U.S. District Judge Richard D. Rogers of the U.S. District Court for the District of Kansas said Congress has dictated in the American Recovery and Reinvestment Act (ARRA), which amended COBRA to provide a premium subsidy for individuals involuntarily terminated, that the court give “deference” to the determination of the Secretary of Labor. In its determination letter to Stormont-Vail Health Care, the DoL told the employer that “gross misconduct” generally must be something that would rise to the level of a felony or something that might lead to criminal charges.
Rogers noted that the “mooning” incident was intentional, willful and reckless in the eyes of the court, but it was also a single, isolated, impulsive incident which only harmed workplace protocol.
Rogers rejected Stormont-Vail’s contention that the procedure which led to the determination letter is not authorized by the statute which sets forth the expedited review process and is contrary to the Constitution’s Due Process Clause.
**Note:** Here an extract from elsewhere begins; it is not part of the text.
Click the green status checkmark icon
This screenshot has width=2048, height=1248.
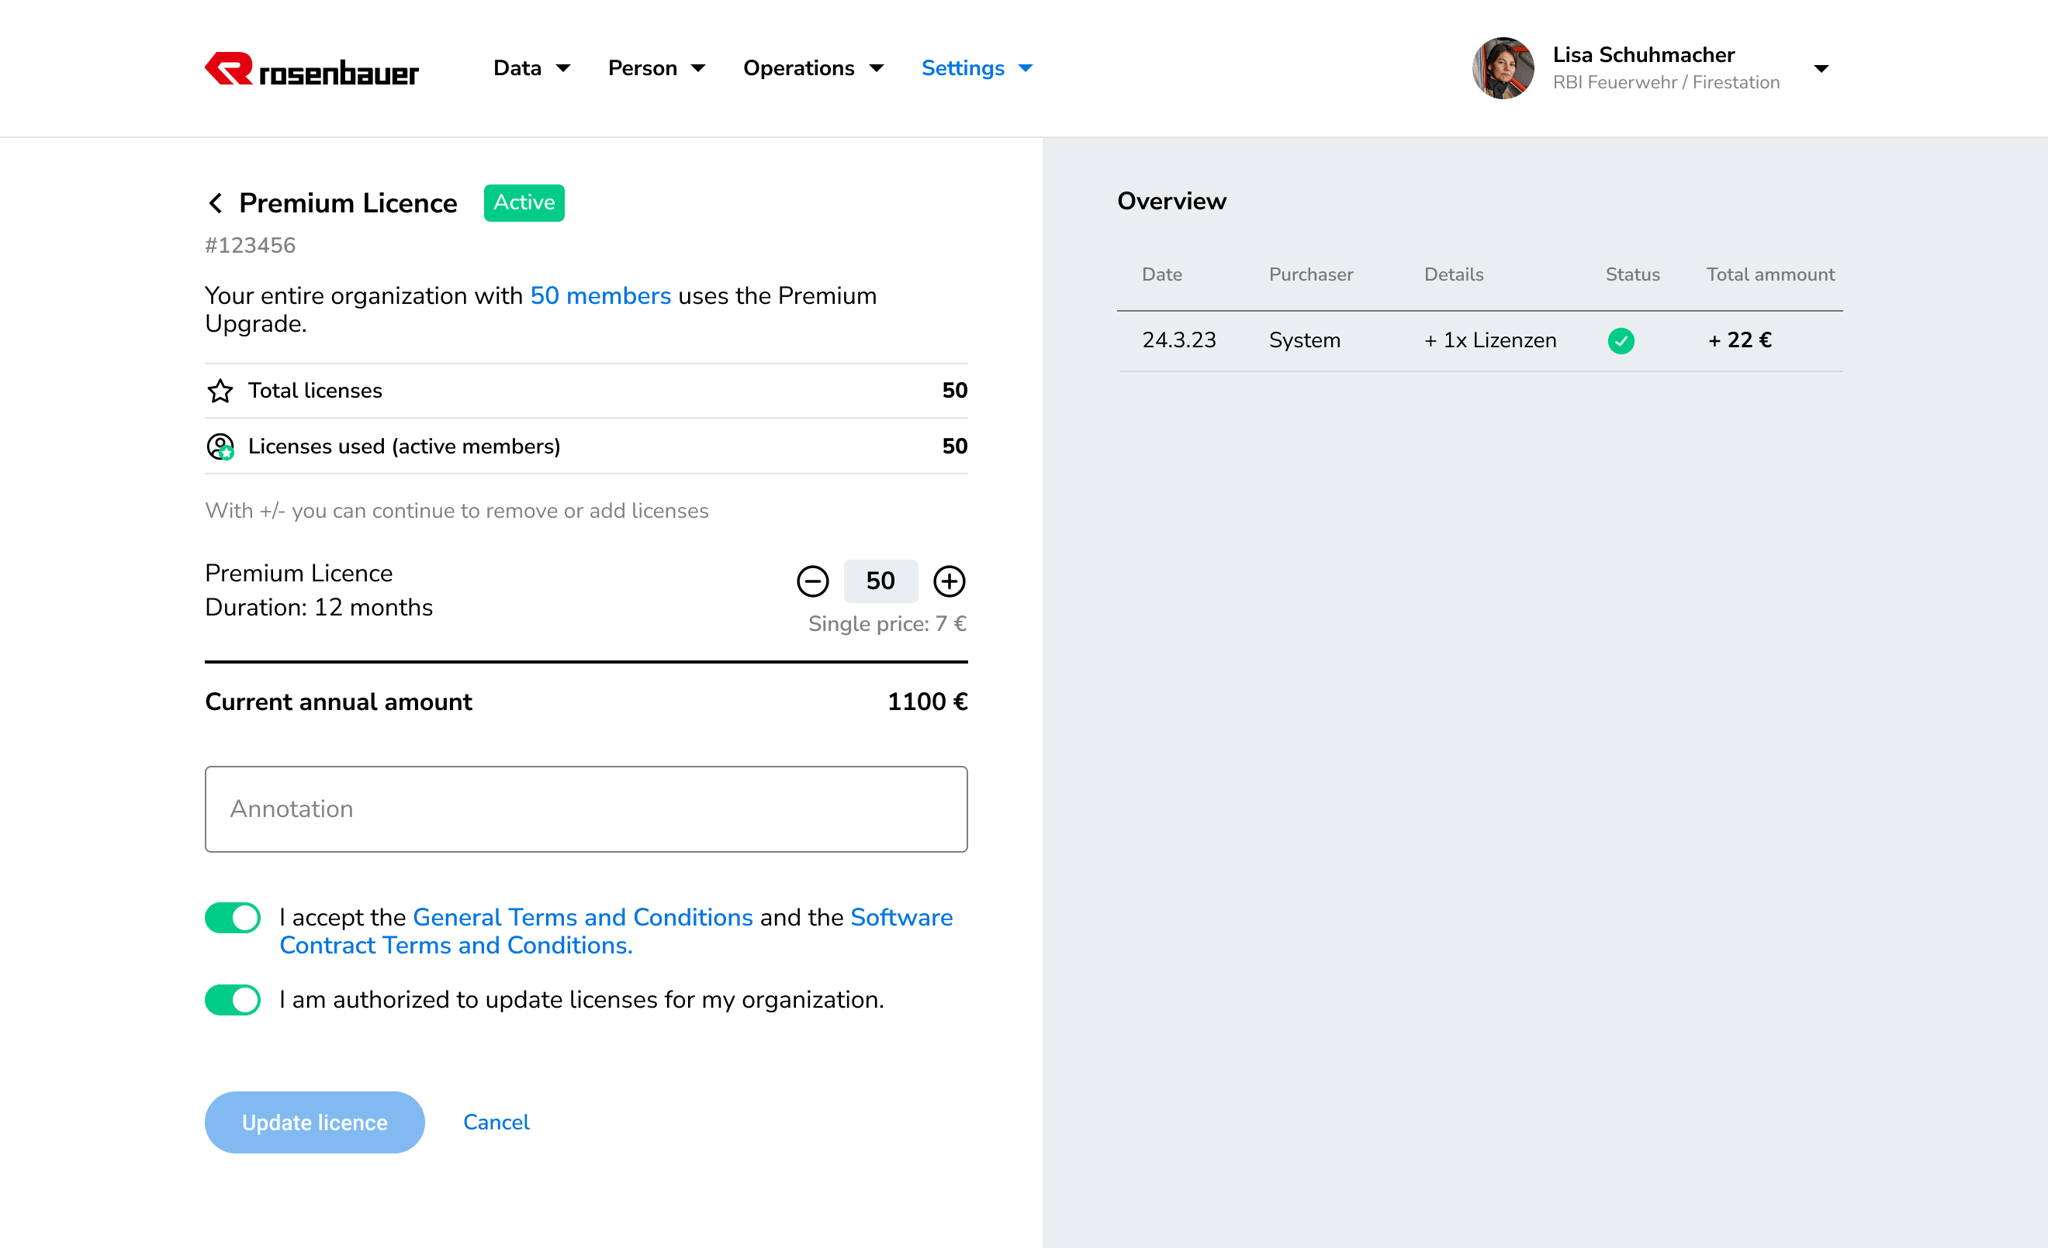point(1620,341)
He noted that one of the purposes of ARRA in general was to swiftly ameliorate some of the nation’s unemployment problems, including the loss of health insurance. “It seems to make little sense to expedite the decision on whether premium assistance is available, but then wait for a more extended process to determine whether an applicant is eligible for COBRA coverage at all,” Rogers wrote.
The court found that Stormont-Vail proved it and the beneficiaries of its health insurance plan would suffer a risk of irreparable harm if the court sided with the employee. However, it ruled that the “balance of equities” in the case weighed against Stormont-Vail since, if the court issued the requested injunction, the employee will not have medical insurance and will be responsible for paying her medical costs, and “she is far less capable of paying those expenses than plaintiff’s medical plan.”
Stormont-Vail argued that the employee will have an avenue to recoup her medical costs if she can prove that COBRA coverage was improperly withheld, but Rogers noted this would require the employee to file a lawsuit which will require time and expense.
Finally, Rogers said the public’s interest in increasing health insurance coverage in this nation is not served by Stormont-Vail’s requested injunction.
According to the court opinion, Jennifer Reavis was employed by Stormont-Vail Health Care as a nurse in February 2010. Stormont-Vail received a report that Reavis, while working in a patient care area, “mooned” a male nurse. The male nurse said Reavis told him to answer some patient call lights, and when he told her he was busy, Reavis bent over with her scrub pants pulled down, exposing her rear end.
Reavis claimed that she was “responding to a provocative finger gesture and that she only partially exposed her backside to the male nurse. However, Stormont-Vail fired Reavis on February 22, 2010, explaining that Reavis had failed “to meet SVHC values” and that the mooning incident constituted “gross misconduct.”
The employer informed Reavis that she would not qualify for continued health insurance coverage under the provisions of the COBRA and ERISA statutes because of her “gross misconduct.” Reavis filed an “Application to the U.S. Department of Labor for Expedited Review of Denial of COBRA Premium Reduction.”
The case is Stormont-Vail Health Care Inc. v. U.S. Dept. of Labor Employee Benefits Security Administration, D. Kan., No. 10-4052-RDR, 5/27/10.